Is it a semi-transparent? or a solid stain?

I adjust the color of stain quite often trying to match gunstock flooring, while i am doing the stairs. I just use my eye and mix a little of this, and a little of that.


----------



## Jesse33

Sherwin Williams mixed the stain. It looks like transparent. It is definitely Min-Wax. Are there dyes one can add to stain?


----------



## timhag

Try taking a piece of the old to the paint store to see if they could match the stain.


----------



## Tmrrptr

I don't know if universal tints work in stain.
You could find out with a phone call, or just dump a tad of carbon black in the stain and give it a try...
Most stains darken with repetitive coats.
Also, as you probably know, the solids will drop out if can has been sitting on the shelf a long time...
Two points...
a) maybe the can sat a long time and was not mixed well?
b) use that settling to your advantage.

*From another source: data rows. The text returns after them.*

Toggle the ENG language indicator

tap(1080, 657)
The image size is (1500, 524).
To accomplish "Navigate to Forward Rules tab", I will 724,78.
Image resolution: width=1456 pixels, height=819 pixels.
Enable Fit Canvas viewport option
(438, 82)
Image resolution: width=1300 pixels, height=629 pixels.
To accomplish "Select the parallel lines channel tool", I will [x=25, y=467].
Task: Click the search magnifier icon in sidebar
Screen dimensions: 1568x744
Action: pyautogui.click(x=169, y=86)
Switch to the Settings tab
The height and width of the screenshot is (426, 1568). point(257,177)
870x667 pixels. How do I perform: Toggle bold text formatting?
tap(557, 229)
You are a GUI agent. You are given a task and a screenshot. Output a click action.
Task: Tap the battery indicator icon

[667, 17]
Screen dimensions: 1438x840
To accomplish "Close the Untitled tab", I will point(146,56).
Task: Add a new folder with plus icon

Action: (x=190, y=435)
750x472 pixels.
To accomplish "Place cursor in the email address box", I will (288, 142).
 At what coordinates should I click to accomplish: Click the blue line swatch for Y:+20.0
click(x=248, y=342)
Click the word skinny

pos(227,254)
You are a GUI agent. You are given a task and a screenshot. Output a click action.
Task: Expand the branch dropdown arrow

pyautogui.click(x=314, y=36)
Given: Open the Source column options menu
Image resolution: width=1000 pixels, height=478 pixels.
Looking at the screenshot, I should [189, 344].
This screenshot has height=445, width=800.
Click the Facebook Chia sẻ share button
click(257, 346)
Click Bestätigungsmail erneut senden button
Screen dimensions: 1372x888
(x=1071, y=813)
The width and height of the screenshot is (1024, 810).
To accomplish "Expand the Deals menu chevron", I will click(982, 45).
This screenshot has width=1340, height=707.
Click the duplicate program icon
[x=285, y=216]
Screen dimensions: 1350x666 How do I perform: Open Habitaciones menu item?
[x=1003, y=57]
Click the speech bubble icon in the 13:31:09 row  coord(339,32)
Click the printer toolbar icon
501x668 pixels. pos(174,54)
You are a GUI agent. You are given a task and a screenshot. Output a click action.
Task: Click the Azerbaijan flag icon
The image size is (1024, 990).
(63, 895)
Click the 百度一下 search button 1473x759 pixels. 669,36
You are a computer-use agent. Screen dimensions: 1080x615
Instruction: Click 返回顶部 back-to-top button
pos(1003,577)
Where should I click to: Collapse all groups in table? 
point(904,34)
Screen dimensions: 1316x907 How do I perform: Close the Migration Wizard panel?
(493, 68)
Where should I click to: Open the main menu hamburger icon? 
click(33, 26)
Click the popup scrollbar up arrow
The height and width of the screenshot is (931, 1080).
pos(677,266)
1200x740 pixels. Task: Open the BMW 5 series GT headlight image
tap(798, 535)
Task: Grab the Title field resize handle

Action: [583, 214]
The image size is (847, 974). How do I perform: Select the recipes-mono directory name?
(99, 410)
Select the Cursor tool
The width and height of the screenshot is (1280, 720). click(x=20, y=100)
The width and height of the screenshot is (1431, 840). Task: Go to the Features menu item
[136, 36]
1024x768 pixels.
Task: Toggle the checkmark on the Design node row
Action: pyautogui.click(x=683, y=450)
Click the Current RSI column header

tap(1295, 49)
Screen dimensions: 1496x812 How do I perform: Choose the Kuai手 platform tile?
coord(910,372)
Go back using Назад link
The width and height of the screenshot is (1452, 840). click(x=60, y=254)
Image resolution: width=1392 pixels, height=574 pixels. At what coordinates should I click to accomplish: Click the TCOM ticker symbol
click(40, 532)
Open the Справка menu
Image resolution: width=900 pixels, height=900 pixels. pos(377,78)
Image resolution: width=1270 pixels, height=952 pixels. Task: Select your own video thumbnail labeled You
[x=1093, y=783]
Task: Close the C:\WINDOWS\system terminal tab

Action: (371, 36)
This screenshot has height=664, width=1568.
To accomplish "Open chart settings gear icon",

Pour off the diluent from one can and spoon the solids out and add them to another can to be darker
...
I once bought a whole display of 86'd stain that was mostly unsaleable colors. All gallons and quarts. After it had set around for 6 months, I sat down with a few beers and opened them all, pouring them into 5's and stopped when tints began running out of the cans.
Then, I mixed all that recovered stuff with fresh product and oiled a log cabin. It came out great!
r


----------



## slickshift

Jesse33 said:


> Sherwin Williams mixed the stain. It looks like transparent. It is definitely Min-Wax. Are there dyes one can add to stain?


If it was "mixed", then it can be tinted
If it's Min-Wax, then no not really
Unless it was the Min-wax water-based stuff...that can be tinted
Are you talking the stuff you are using now?

If you are trying to match stain from 1967 there's no way to advise you from here
Christ it could be anything
Stain with shellac/varnish over it?
Even if you had the exact same can of stain, and the exact same can of varnish from 1967, and you put it over the exact same type of wood used in 1967, it won't match
The old finish is too well seasoned and the wood of today is different than the old wood...it'd look different

You may luck out mixing some stains, but it'd be pure luck... I'd suggest saving a ton of time, heartache, and money, and taking a sample of the old stained wood, and the new raw wood, to someone who can match it
If it's someone in a Paint Store or an antique furniture repair/refinisher
Pay them whatever...it's worth it

You may need to do some wacky steps to match it...like dying wood then staining, or staining then shellacking with a home-made shellac

There's just no way to tell over the internet


----------



## Jesse33

So far that is more information than anyone has been willing to give me. Sherwin Williams had no clue how to mix the stain to start with and they called a painter who said the stain may have paint in it. They tried that but it didn't work.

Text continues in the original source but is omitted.